Ma conclusion ? Penser librement est permis en France, mais pour exprimer ce que l’on pense, mieux vaut le faire hors de France et dans une autre langue que le français.
J’ai beaucoup de mal a suivre les débats intellectuels de haut niveau.
L’identité "nationale" est ce qui définit l’espace de solidarité au nom duquel on me taxe pour payer la retraite, le RMI, la bourse, etc. de gens dont je n’ai que faire par ailleurs, dont je ne comprends pas le langage dans la plupart des cas et qui sont généralement pour moi des sujets d’ethnologie aux coutumes bizzares. La seule capacité que j’ai de contrer cette influence par un acte libre serait de prendre un billet de train pour Gstaad. Mais c’est une colonie Belge.
Je ne vais pas laisser passer une citation d’un de mes auteurs préférés sans réagir ! Je suis aussi circonspect que lui à propos de la notion d’identité collective : je ne pense pas qu’une telle chose existe en dehors des idéologies qui la promeuvent pour mieux instrumentaliser les personnes. Cependant, ne définir l’identité que par ce qui distingue la personne du collectif me paraît singulièrement(!) réducteur.
La notion de liberté individuelle est un produit de la culture occidentale (et, de mon point de vue, un de ses grands apports) qui a émergé à la Renaissance et, consacré par les Lumières, s’est épanoui dans le Romantisme. Dans nombre de cultures, l’identité se définit d’abord par l’appartenance (à une famille, un clan, un village…). C’est encore en grande partie vrai dans la nôtre. Quand, en Corse, on vous demande « qui tu es, toi ? », cela veut dire « de quelle famille ? ». De même, dans les hautes sphères de notre république, il importe de savoir de quelle grande école vous sortez, à quel grand corps vous appartenez… C’est sur ce substrat, un peu trop nié par une idéologie moderne survalorisant l’individualisme, que se construit la personne, en partie avec lui, en partie contre lui.

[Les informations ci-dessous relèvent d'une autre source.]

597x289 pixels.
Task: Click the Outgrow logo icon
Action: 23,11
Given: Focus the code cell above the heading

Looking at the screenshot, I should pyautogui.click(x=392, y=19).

Nier la dimension collective dans laquelle est enchâssée (embedded) l’identité individuelle est aussi absurde que de nier l’existence de la personne distincte du groupe. Après tout, l’enfant-loup n’est pas l’idéal de l’individu (même si l’homo oeconomicus de certains économistes lui ressemble parfois étonnamment…). C’est pour cela que, quelle que soit notre adhésion à la valeur liberté individuelle, nous rejetons spontanément le propos de Margaret Thatcher : « there is no such thing as society ». Il faut, comme Alan Greenspan, avoir passé ses fiévreuses nuits adolescentes à s’exciter sur les romans d’Ayn Rand pour adhérer à ce genre de stupidités. Il importe donc de penser l’identité comme une dialectique permanente entre appartenance et individuation : avoir une identité, c’est être simultanément identique et distinct.

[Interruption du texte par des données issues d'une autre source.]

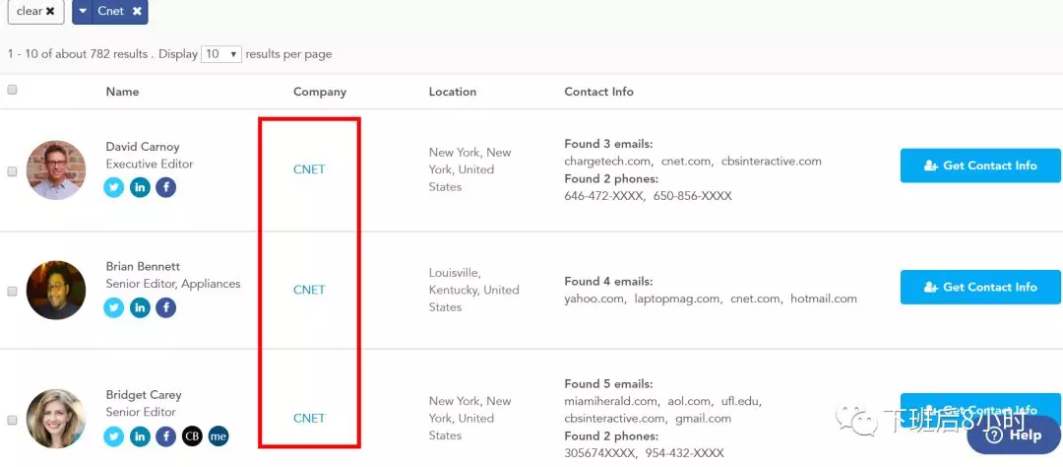1063x467 pixels.
Task: Select Bridget Carey's row checkbox
Action: tap(13, 420)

De plus, ce qui dans le passé, était possible pour un petit nombre de personnes est aujourd’hui, avec l’ouverture des sociétés modernes, accessible au plus grand nombre : le fait de rejoindre une ou plusieurs communautés par choix. La constitution de « online communities » en est la plus récente illustration. L’identité est donc un objet complexe articulant les relations à une communauté héritée, des communautés choisies et des affirmations personnelles…
Il n’est pas étonnant que Vargas Llosa valorise particulièrement ce qui distingue la personne du groupe : d’une part, les grands créateurs, comme les grands penseurs et les mystiques ne peuvent s’affirmer la plupart du temps qu’en s’affranchissant des normes sociales et parfois contre elles et, d’autre part, le roman, comme forme littéraire est contemporain de l’émergence du concept de liberté individuelle et fortement lié à celui-ci. On peut noter qu’il en va de même pour les grands textes de l’économise classique.